Angel berjalan ke arah Jocelyn, ia duduk di samping putrinya dan tersenyum manis. “Sudah sembilan tahun, Jo. Sudah saatnya kamu bertemu dengan Jay.” Angel membelai rambut Jocelyn, “Jay sudah kembali ke Jakarta. Mama Cora mengundang kita sekeluarga untuk berkumpul di rumahnya.” Angel melanjutkan perkataannya dan menggenggam tangan putrinya itu dengan erat, seolah ingin menyakinkan putrinya bahwa semuanya akan baik-baik saja.
Jocelyn menggeleng lemah. “Aku nggak mau ikut, Ma. Aku sakit perut.” Jocelyn meremas perutnya yang tidak sakit.
Angel tersenyum tipis. “Sampai kapan kamu mau terus menghindar? Apa seumur hidupmu, akan kamu habiskan dengan berlari menjauh dari Jay?” Angel menatap ke dalam manik mata putrinya, mencoba mencari setitik kejujuran di dalam mata putrinya, “Jangan pernah menghindari perasaanmu sendiri, Jo. Cinta itu bukanlah perasaan yang bisa kita cegah. Mama sudah membuktikannya.”
Jocelyn tersenyum miris, ia tahu betul bahwa cinta bukanlah perasaan yang dapat ia cegah. Rasa itu datang begitu saja dan tanpa ia sadari cinta telah menghiasi hati. Saat cinta telah terukir dengan indah di dalam hati seseorang, maka perasaan itu tidak mudah untuk dihapus, dicegah maupun dikontrol.
“Mama Cora merindukanmu, Sayang Dia mau kita berkumpul seperti dulu lagi.” Angel mencengkram pundak Jocelyn sembari menatap putrinya itu lembut.
“Tapi, Ma … Apa yang akan kulakukan jika hati ini nggak dapat kukontrol saat bertemu dengan Kak Jay? Bagaimana jika dia mengatakan kepadaku kalau dia membenciku?” Jocelyn meremas-remas ujung dress-nya dan menundukkan. Angel memegang dagu Jocelyn dan mengarahkan wajah putrinya itu ke arahnya.
“Keluarkan semua perasaanmu dan biarkan perasaanmu yang menuntunmu, Sayang.

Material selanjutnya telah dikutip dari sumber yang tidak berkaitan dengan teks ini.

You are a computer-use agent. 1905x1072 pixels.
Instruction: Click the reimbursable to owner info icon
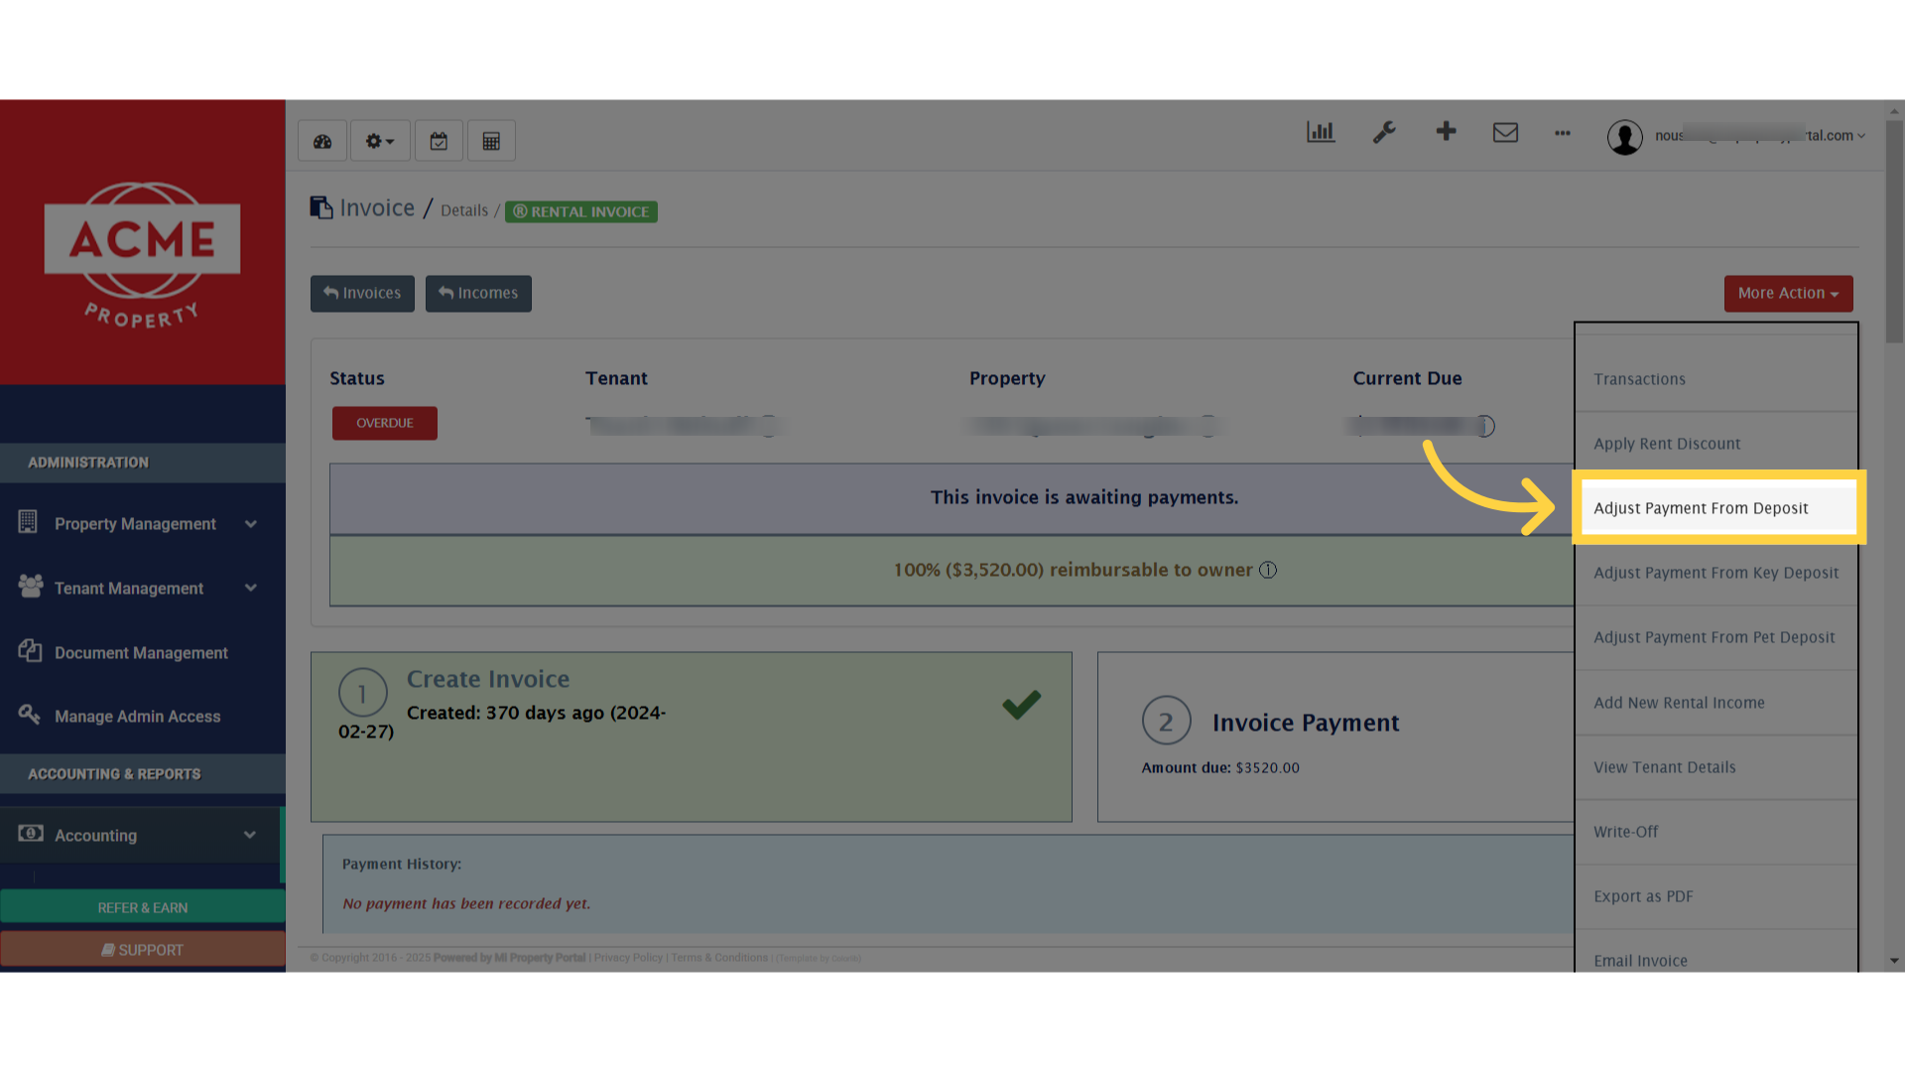(x=1268, y=570)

Ikuti saja nalurimu. Mama mengenal Jay, dia bukanlah seseorang yang dapat membencimu, dia mencintaimu lebih daripada dia mencintai dirinya sendiri. You are, his perfect bride.” Angel tersenyum manis dan mengacak puncak kepala Jocelyn.

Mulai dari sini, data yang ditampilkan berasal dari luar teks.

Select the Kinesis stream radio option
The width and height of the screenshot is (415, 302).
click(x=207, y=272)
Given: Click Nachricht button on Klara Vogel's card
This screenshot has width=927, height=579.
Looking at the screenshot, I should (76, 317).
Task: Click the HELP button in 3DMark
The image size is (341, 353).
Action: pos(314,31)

Jocelyn tersenyum lirih. Jika saja mama tahu kalau bukan akulah pengantin sempurna untuk Kak Jay. Dia memiliki seorang wanita di sampingnya saat ini. Belenggu waktu telah menghapus posisiku sebagai his perfect bride, Ma. Lagi-lagi hanya senyumanlah yang bisa ia pertunjukkan untuk menutupi hatinya yang patah.